Voices are being raised here that the decree itself and the Mandate were drawn up by the Socialist-Revolutionaries. What of it? Does it matter who drew them up? As a democratic government, we cannot ignore the decision of the masses of the people, even though we may disagree with it. In the fire of experience, applying the decree in practice, and carrying it out local, the peasants will themselves realise where the truth lies. And even if the peasants continue to follow the Socialist-Revolutionaries, even if they give this party a majority in the Constituent Assembly, we shall still say — what of it?
Experience is the best teacher and it will show who is right. Let the peasants solve this problem from one end and we shall solve it from the other. Experience will oblige us to draw together in the general stream of revolutionary creative work, in the elaboration of new state forms. We must be guided by experience; we must allow complete freedom to the creative faculties of the masses. The old government, which was overthrown by armed uprising, wanted to settle the land problem with the help of the old, unchanged tsarist bureaucracy. But instead of solving the problem, the bureaucracy only fought the peasants.
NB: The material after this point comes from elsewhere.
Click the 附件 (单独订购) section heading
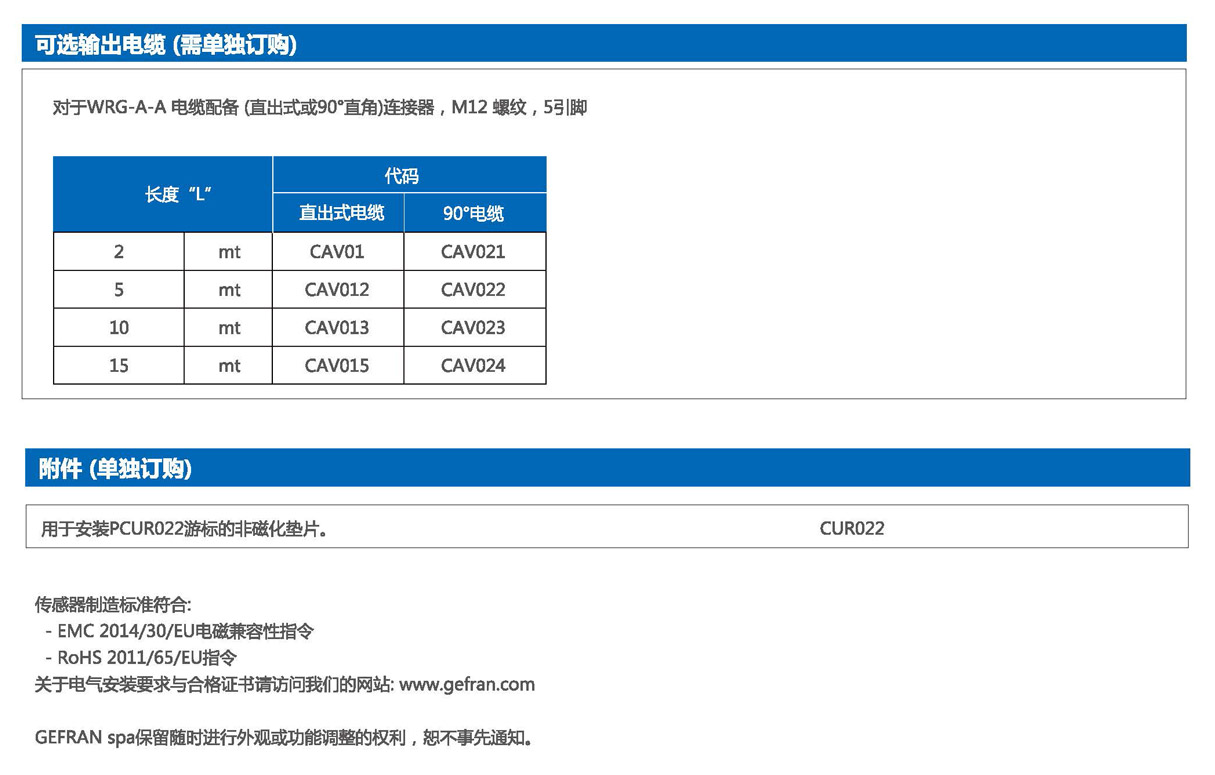 click(115, 469)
The peasants have learned something during the eight months of our revolution; they want to settle all land problems themselves. We are therefore opposed to all amendments to this draft law. We want no details in it, for we are writing a decree, not a programme of action. Russia is vast, and local conditions vary. We trust that the peasants themselves will be able to solve the problem correctly, properly, better than we could do it. Whether they do it in our spirit or in the spirit of the Socialist-Revolutionary programme is not the point. The point is that the peasants should be firmly assured that there are no more landowners in the countryside, that they themselves must decide all questions, and that they themselves must arrange their own lives. (Loud applause)
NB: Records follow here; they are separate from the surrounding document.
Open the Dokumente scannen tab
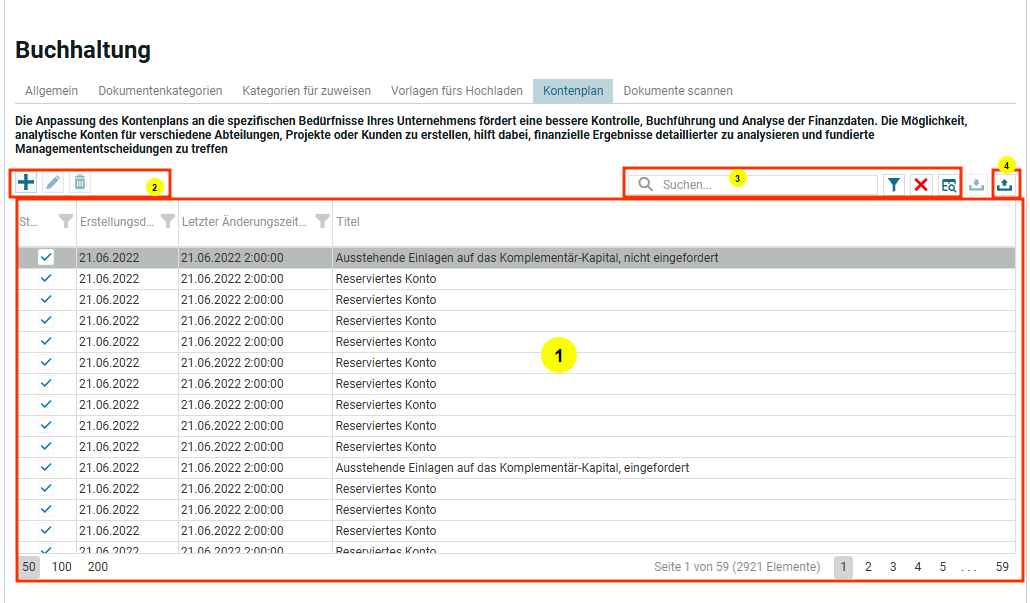Screen dimensions: 1030x603 point(678,91)

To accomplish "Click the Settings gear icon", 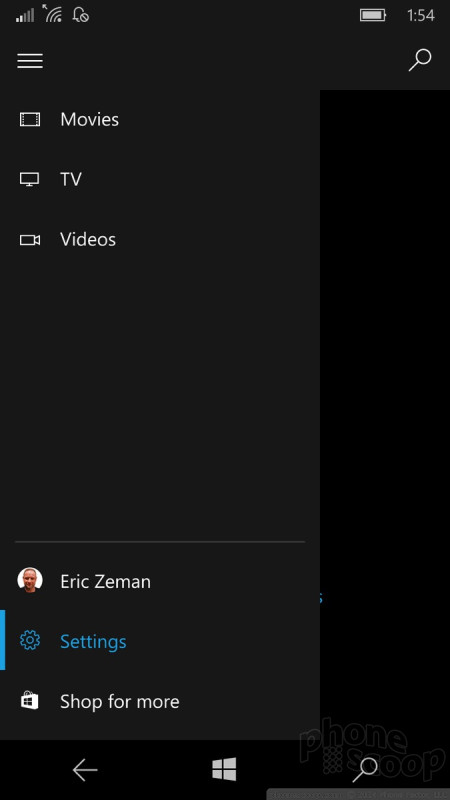I will click(30, 640).
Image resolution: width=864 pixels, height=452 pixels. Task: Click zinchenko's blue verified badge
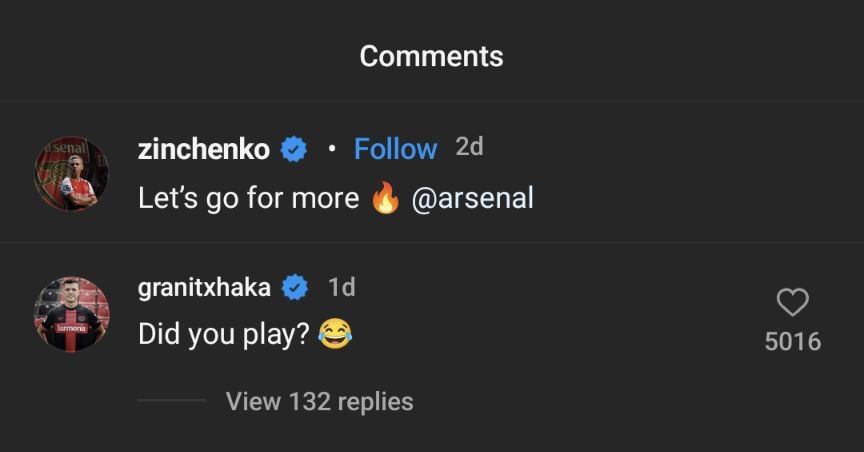pyautogui.click(x=293, y=150)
Decision to Form the Workers' and Peasants' Government
The All-Russia Congress of Soviets of Workers', Soldiers', and Peasants' Deputies resolves:
To establish a provisional workers' and peasants' government, to be know as the Council of People's Commissars, to govern the country until the Constituent Assembly is convened. The management of individual branches of state activity is entrusted to commissions whose members shall ensure the fulfillment of the programme announced by the Congress, and shall work in close contact with mass organisations of men and women workers, sailors, soldiers, peasants and office employees. Governmental authority is vested in a collegium of the chairmen of those commissions, i.e., the Council of People's Commissars.
Control over the activities of the People's Commissars with the right to replace them is vested in the All-Russia Congress of Soviets of Workers', Peasants' and Soldiers' Deputies and its Central Executive Committee.
At the present time the Council of People's Commissars is constituted as follows:
Chairman of the Council — Vladimir Ulyanov (Lenin);
People's Commissar of the Interior — A. I. Rykov;
Agriculture — V. P. Milyutin;
Labour — A. G. Shlyapnikov;
Army and Navy Affairs — a committee consisting of:
V. A. Ovseyenko (Antonov), N. V. Krylenko and P. Y. Dybenko;
Commerce and Industry — V. P. Nogin;
Education — A. V. Lunacharsky;
Finance — I. I. Skvortsov (Stepanov);
Foreign Affairs — L. D. Bronstein (Trotsky);
Justice — G. I. Oppokov (Lomov);
Food — I. A. Tedorovich;
Posts and Telegraph — N. P. Avilov (Glebov);
Chairman for Nationalities Affairs — J. V. Jugashvili (Stalin).
The office of People's Commissar of Railways is temporarily vacant.